Scenario: Run Chaincode as a Service

The following example illustrates running the FabCar chaincode as an external service (a pod in the Kubernetes cluster) which you can then deploy to Oracle Blockchain Platform.

Before you complete the following steps, deploy the chaincode as an external package in Oracle Blockchain Platform.

  1. Clone the GitHub directory in the hyperledger/fabric-samples repository that contains fabcar/external. The directory contains the external version of the FabCar chaincode in Go, fabcar.go, and a Dockerfile file. Ignore the metadata.json and chaincode.env.example files.
  2. Modify the Dockerfile file as shown in the following example:
    # Use the Go image from Docker Hub with specified versions for Go and Alpine Linux
    FROM golang:1.13.8-alpine3.10
    
    # Create a directory named "chaincode" in the image
    RUN mkdir /chaincode
    
    # Set "/chaincode" as the working directory within the image
    WORKDIR /chaincode
    
    # Copy the contents of the local directory into "/chaincode" in the image
    COPY . .
    
    # Fetch and install Go dependencies for the project
    RUN go get -d -v ./...
    
    # Install Go dependencies
    RUN go install -v ./...
    
    # Compile the Go code in the current directory, creating an executable binary named "fabcar"
    RUN go build -o fabcar .
    
    # Expose port 9999, indicating that the application within the container will listen on this port
    EXPOSE 9999
    
    # Set the default command to run the "fabcar" executable when the container starts
    CMD ["/chaincode/fabcar"]

    This sequence of commands sets the base image for building the new image to the Go image with specific versions for Go and Alpine Linux, creates a directory, sets that directory as the working directory, copies the local contents into the image, fetchs and installs Go dependencies, compiles the Go code, configures the container to listen on port 9999, and sets the default command to run the fabcar executable.
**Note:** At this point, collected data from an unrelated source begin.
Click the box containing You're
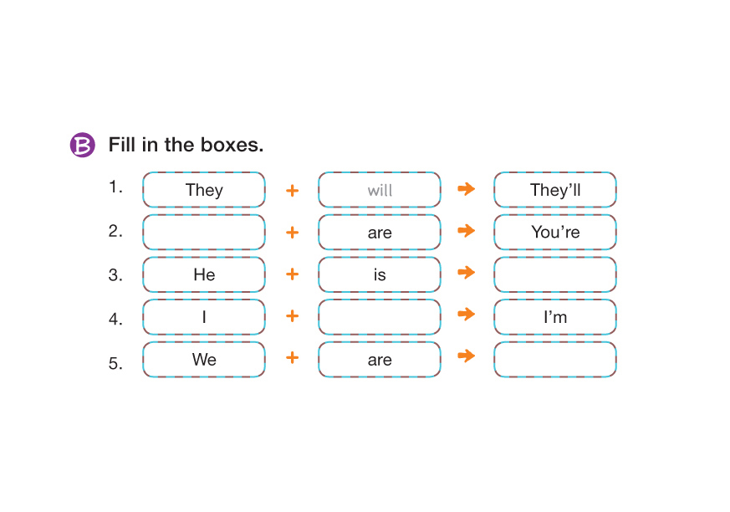 click(x=555, y=232)
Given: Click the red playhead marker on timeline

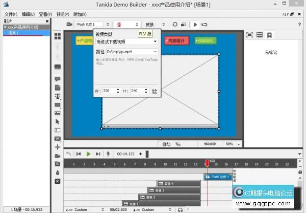Looking at the screenshot, I should click(207, 163).
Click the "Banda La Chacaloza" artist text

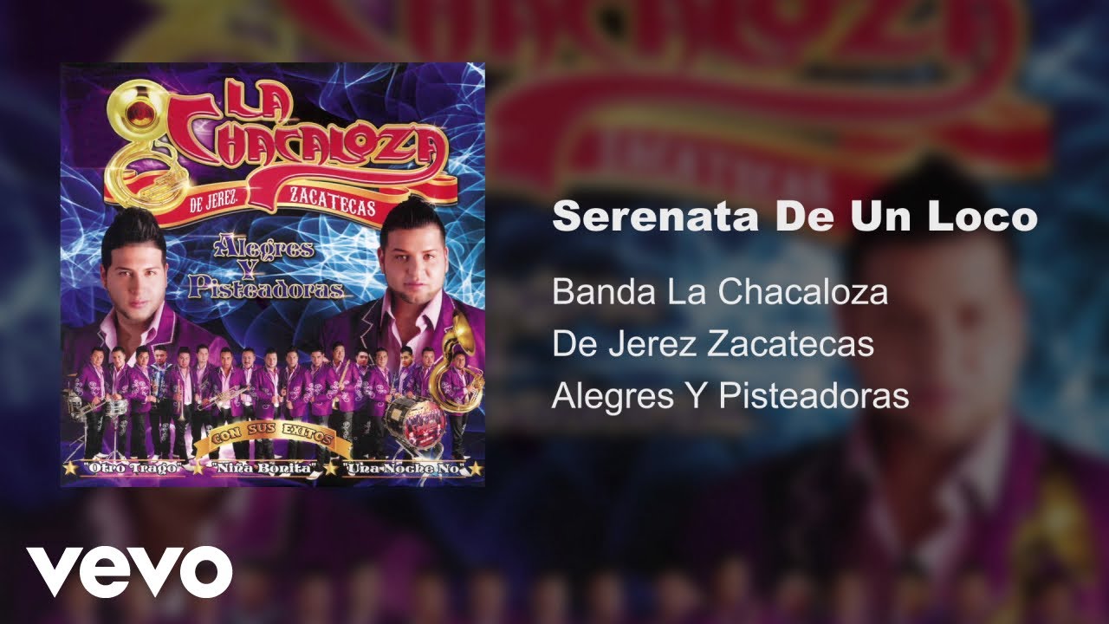pos(720,292)
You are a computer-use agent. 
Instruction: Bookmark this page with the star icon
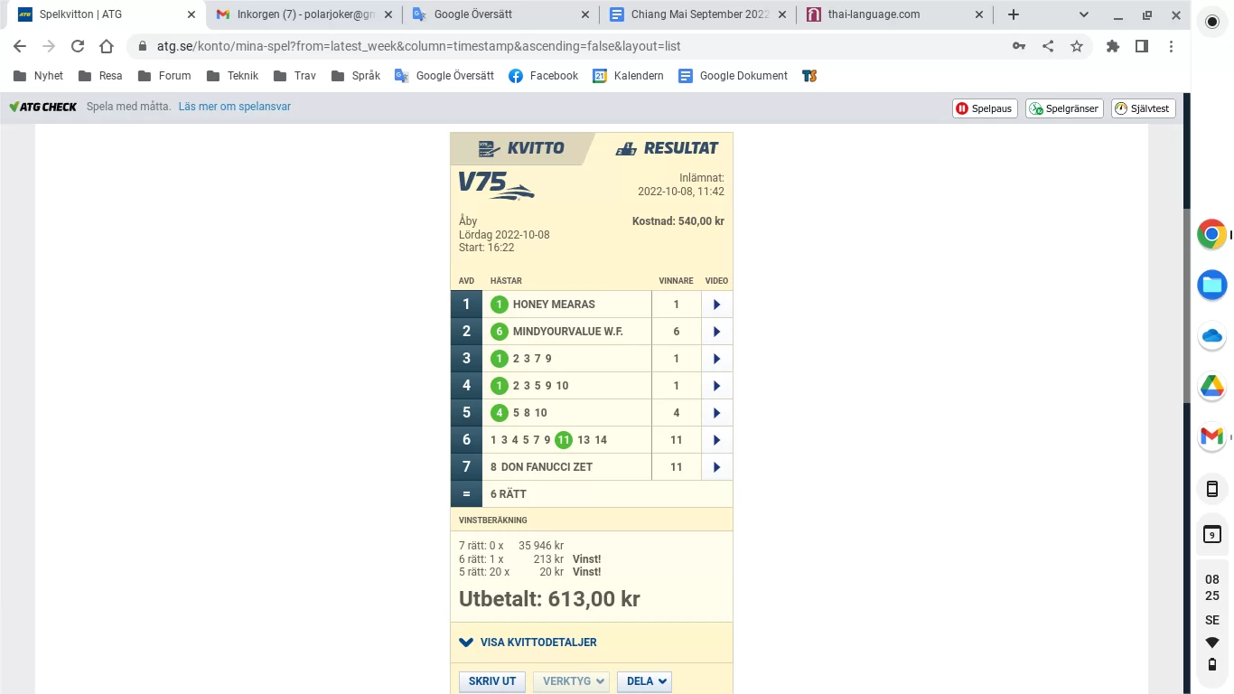tap(1076, 47)
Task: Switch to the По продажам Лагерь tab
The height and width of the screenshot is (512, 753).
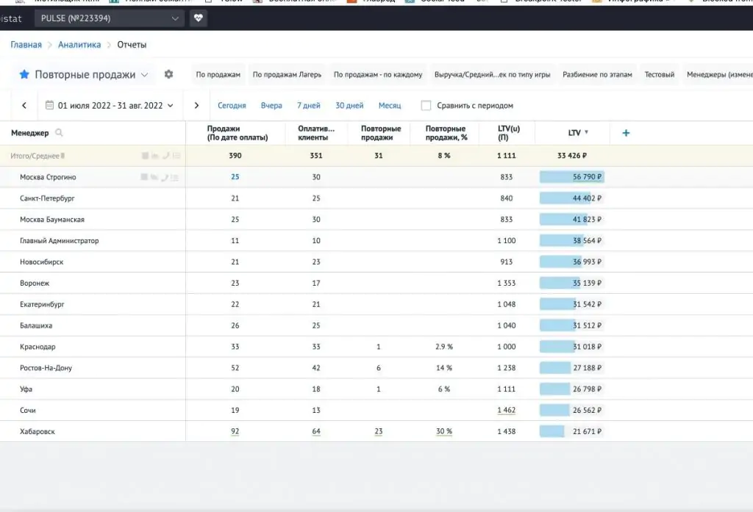Action: (288, 74)
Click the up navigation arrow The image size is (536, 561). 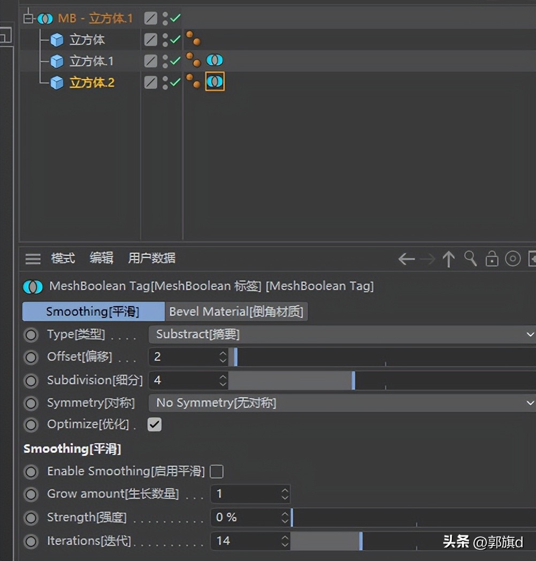pos(448,259)
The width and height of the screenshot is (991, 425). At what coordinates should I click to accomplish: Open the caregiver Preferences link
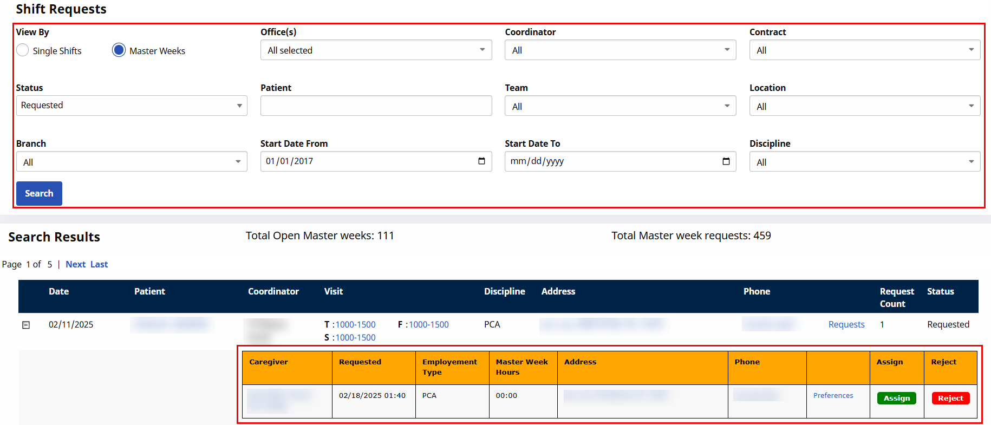coord(833,396)

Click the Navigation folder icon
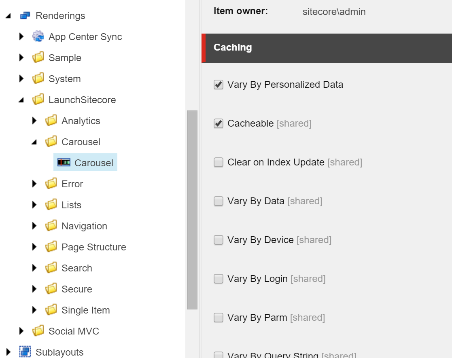(x=51, y=226)
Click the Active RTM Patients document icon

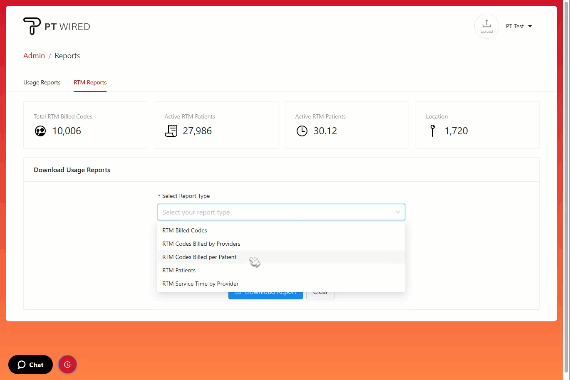pyautogui.click(x=171, y=131)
  3. Run the following command to build the Docker image, which creates a Docker image named fabcar-sample, which can then be pushed to a repository.
    docker build -t fabcar-sample .
  4. Create a Kubernetes deployment YAML file to run the Docker image that contains the chaincode. The following example shows a deployment.yaml file. The repository where the Docker image is pulled from is repository.example.org. The Kubernetes secret name that is used to pull images is ocirsecret. The CHAINCODE_SERVER_ADDRESS value is 0.0.0.0:9999, which indicates that the server is configured to accept incoming connections on port 9999 from any IP address that is associated with the computer. Get the CHAINCODE_ID value from the chaincode package ID that is displayed when you deploy on the peer node in Oracle Blockchain Platform by selecting the external chaincode type and uploading a .zip file. In the Oracle Blockchain Platform UI, the chaincode ID is displayed as chaincode_name:package_ID. For Java chaincode, the chaincode ID variable is called CORE_CHAINCODE_ID_NAME.
    apiVersion: apps/v1
    kind: Deployment
    metadata:
    name: external-fabcar-node
    namespace: chaincode
    labels:
    chaincode-type: external
    chaincode-name: external-fabcar-node
    spec:
    replicas: 1
    selector:
    matchLabels:
    chaincode-type: external
    chaincode-name: external-fabcar-node
    template:
    metadata:
    labels:
    chaincode-type: external
    chaincode-name: external-fabcar-node
    spec:
    imagePullSecrets:
    - name: ocirsecret
    containers:
    - env:
    - name: CHAINCODE_SERVER_ADDRESS
    value: "0.0.0.0:9999"
    - name: CHAINCODE_ID
    value: "ext-fabcar-node:7f953544f26124914c29467d5079f601ddefa53375fffec830ecd70c13547877"
    image: repository.example.org/blockchain/fabcar-sample:latest
    imagePullPolicy: Always
    name: assettransfer
    ports:
    - containerPort: 9999
    name: grpc
    protocol: TCP
    
    
    
    ---
    
    apiVersion: v1
    kind: Service
    metadata:
    labels:
    chaincode-name: external-fabcar-node
    chaincode-type: external
    name: external-fabcar-node
    namespace: chaincode
    spec:
    ports:
    - name: grpc
    port: 9999
    protocol: TCP
    targetPort: 9999
    selector:
    chaincode-name: external-fabcar-node
    chaincode-type: external
    type: ClusterIP
  5. Run the following command to generate a Kubernetes secret in the chaincode namespace. For name_of_secret, specify the secret from the deployment.yaml file. In this example, the name of the secret is ocirsecret.
    kubectl create secret docker-registry name_of_secret -n chaincode --docker-server='repository.example.org/blockchain' --docker-username='your_username' --docker-password='auth_token'
  6. Run the following command to deploy the Kubernetes pod and service.
    kubectl apply -f deployment.yaml

You can now run transactions that use the external chaincode from Oracle Blockchain Platform.